**THE TASK:** Below are the records; print them all without any alteration.

======== INPUT ========

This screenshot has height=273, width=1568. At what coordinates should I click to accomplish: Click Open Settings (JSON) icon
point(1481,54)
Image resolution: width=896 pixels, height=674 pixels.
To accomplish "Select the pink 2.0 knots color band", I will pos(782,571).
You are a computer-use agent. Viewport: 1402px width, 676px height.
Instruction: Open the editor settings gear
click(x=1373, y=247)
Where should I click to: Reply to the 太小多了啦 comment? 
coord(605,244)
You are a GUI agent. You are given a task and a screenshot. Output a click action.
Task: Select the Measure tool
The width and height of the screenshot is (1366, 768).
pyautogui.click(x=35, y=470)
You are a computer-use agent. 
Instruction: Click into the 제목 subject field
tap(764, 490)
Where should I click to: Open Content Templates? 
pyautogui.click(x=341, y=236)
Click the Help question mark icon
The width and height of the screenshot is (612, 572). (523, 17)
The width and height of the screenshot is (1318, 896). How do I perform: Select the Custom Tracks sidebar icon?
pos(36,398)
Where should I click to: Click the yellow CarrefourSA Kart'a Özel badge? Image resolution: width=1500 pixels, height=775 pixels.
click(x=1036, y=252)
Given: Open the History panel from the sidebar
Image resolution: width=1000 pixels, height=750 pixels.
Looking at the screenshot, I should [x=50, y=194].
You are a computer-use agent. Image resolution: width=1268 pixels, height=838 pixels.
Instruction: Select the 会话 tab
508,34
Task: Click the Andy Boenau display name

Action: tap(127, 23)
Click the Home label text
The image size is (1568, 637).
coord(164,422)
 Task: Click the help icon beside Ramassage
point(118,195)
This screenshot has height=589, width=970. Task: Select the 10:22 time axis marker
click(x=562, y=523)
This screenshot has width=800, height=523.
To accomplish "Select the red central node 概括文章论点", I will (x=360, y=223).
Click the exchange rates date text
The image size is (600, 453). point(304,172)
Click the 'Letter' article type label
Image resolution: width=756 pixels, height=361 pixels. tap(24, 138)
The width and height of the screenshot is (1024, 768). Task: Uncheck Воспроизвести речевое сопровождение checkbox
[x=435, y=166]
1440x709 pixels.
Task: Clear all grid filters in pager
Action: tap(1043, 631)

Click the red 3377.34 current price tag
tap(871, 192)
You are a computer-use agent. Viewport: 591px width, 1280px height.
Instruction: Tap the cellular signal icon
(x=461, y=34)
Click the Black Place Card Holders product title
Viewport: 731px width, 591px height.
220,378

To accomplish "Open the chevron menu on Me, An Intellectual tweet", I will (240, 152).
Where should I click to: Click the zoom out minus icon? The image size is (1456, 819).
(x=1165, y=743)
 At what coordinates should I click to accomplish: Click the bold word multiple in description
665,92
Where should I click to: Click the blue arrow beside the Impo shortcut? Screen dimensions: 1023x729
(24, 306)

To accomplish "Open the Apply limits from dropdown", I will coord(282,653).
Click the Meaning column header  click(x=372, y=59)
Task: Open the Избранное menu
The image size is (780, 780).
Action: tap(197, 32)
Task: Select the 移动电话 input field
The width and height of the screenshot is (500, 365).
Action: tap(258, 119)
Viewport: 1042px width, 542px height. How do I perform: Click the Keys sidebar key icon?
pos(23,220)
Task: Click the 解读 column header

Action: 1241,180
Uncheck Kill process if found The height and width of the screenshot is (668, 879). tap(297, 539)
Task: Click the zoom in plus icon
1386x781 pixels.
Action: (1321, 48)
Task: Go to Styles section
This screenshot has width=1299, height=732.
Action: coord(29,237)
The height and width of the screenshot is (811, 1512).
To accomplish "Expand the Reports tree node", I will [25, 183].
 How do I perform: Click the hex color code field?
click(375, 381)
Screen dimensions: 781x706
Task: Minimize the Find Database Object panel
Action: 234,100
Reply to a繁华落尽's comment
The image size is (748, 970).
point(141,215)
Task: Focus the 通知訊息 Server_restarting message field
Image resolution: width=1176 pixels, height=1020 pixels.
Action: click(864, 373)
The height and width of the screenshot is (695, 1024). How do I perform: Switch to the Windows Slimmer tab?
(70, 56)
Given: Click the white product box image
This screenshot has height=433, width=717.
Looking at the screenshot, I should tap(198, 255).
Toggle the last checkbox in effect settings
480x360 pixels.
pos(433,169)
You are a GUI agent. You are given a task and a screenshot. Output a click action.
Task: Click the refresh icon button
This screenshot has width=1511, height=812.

========

**COMPLETED EXERCISE:**
This screenshot has height=273, width=1568. At what coordinates should I click to accomplish: Click Open Settings (JSON) icon
point(1481,54)
Image resolution: width=896 pixels, height=674 pixels.
To accomplish "Select the pink 2.0 knots color band", I will pos(782,571).
You are a computer-use agent. Viewport: 1402px width, 676px height.
Instruction: Open the editor settings gear
click(x=1373, y=247)
Where should I click to: Reply to the 太小多了啦 comment? 
coord(605,244)
You are a GUI agent. You are given a task and a screenshot. Output a click action.
Task: Select the Measure tool
The width and height of the screenshot is (1366, 768).
pyautogui.click(x=35, y=470)
You are a computer-use agent. 
Instruction: Click into the 제목 subject field
tap(764, 490)
Where should I click to: Open Content Templates? 
pyautogui.click(x=341, y=236)
Click the Help question mark icon
The width and height of the screenshot is (612, 572). (523, 17)
The width and height of the screenshot is (1318, 896). How do I perform: Select the Custom Tracks sidebar icon?
pos(36,398)
Where should I click to: Click the yellow CarrefourSA Kart'a Özel badge? Image resolution: width=1500 pixels, height=775 pixels.
click(x=1036, y=252)
Given: Open the History panel from the sidebar
Image resolution: width=1000 pixels, height=750 pixels.
Looking at the screenshot, I should [x=50, y=194].
You are a computer-use agent. Image resolution: width=1268 pixels, height=838 pixels.
Instruction: Select the 会话 tab
508,34
Task: Click the Andy Boenau display name

Action: tap(127, 23)
Click the Home label text
The image size is (1568, 637).
coord(164,422)
 Task: Click the help icon beside Ramassage
point(118,195)
This screenshot has height=589, width=970. Task: Select the 10:22 time axis marker
click(x=562, y=523)
This screenshot has width=800, height=523.
To accomplish "Select the red central node 概括文章论点", I will (x=360, y=223).
Click the exchange rates date text
The image size is (600, 453). point(304,172)
Click the 'Letter' article type label
Image resolution: width=756 pixels, height=361 pixels. tap(24, 138)
The width and height of the screenshot is (1024, 768). Task: Uncheck Воспроизвести речевое сопровождение checkbox
[x=435, y=166]
1440x709 pixels.
Task: Clear all grid filters in pager
Action: tap(1043, 631)

Click the red 3377.34 current price tag
tap(871, 192)
You are a computer-use agent. Viewport: 591px width, 1280px height.
Instruction: Tap the cellular signal icon
(x=461, y=34)
Click the Black Place Card Holders product title
Viewport: 731px width, 591px height.
220,378

To accomplish "Open the chevron menu on Me, An Intellectual tweet", I will (240, 152).
Where should I click to: Click the zoom out minus icon? The image size is (1456, 819).
(x=1165, y=743)
 At what coordinates should I click to accomplish: Click the bold word multiple in description
665,92
Where should I click to: Click the blue arrow beside the Impo shortcut? Screen dimensions: 1023x729
(24, 306)

To accomplish "Open the Apply limits from dropdown", I will coord(282,653).
Click the Meaning column header  click(x=372, y=59)
Task: Open the Избранное menu
The image size is (780, 780).
Action: tap(197, 32)
Task: Select the 移动电话 input field
The width and height of the screenshot is (500, 365).
Action: tap(258, 119)
Viewport: 1042px width, 542px height. How do I perform: Click the Keys sidebar key icon?
pos(23,220)
Task: Click the 解读 column header

Action: 1241,180
Uncheck Kill process if found The height and width of the screenshot is (668, 879). tap(297, 539)
Task: Click the zoom in plus icon
1386x781 pixels.
Action: (1321, 48)
Task: Go to Styles section
This screenshot has width=1299, height=732.
Action: coord(29,237)
The height and width of the screenshot is (811, 1512).
To accomplish "Expand the Reports tree node", I will [25, 183].
 How do I perform: Click the hex color code field?
click(375, 381)
Screen dimensions: 781x706
Task: Minimize the Find Database Object panel
Action: 234,100
Reply to a繁华落尽's comment
The image size is (748, 970).
point(141,215)
Task: Focus the 通知訊息 Server_restarting message field
Image resolution: width=1176 pixels, height=1020 pixels.
Action: click(864, 373)
The height and width of the screenshot is (695, 1024). How do I perform: Switch to the Windows Slimmer tab?
(70, 56)
Given: Click the white product box image
This screenshot has height=433, width=717.
Looking at the screenshot, I should tap(198, 255).
Toggle the last checkbox in effect settings
480x360 pixels.
pos(433,169)
You are a GUI agent. You are given a task and a screenshot. Output a click action.
Task: Click the refresh icon button
This screenshot has width=1511, height=812.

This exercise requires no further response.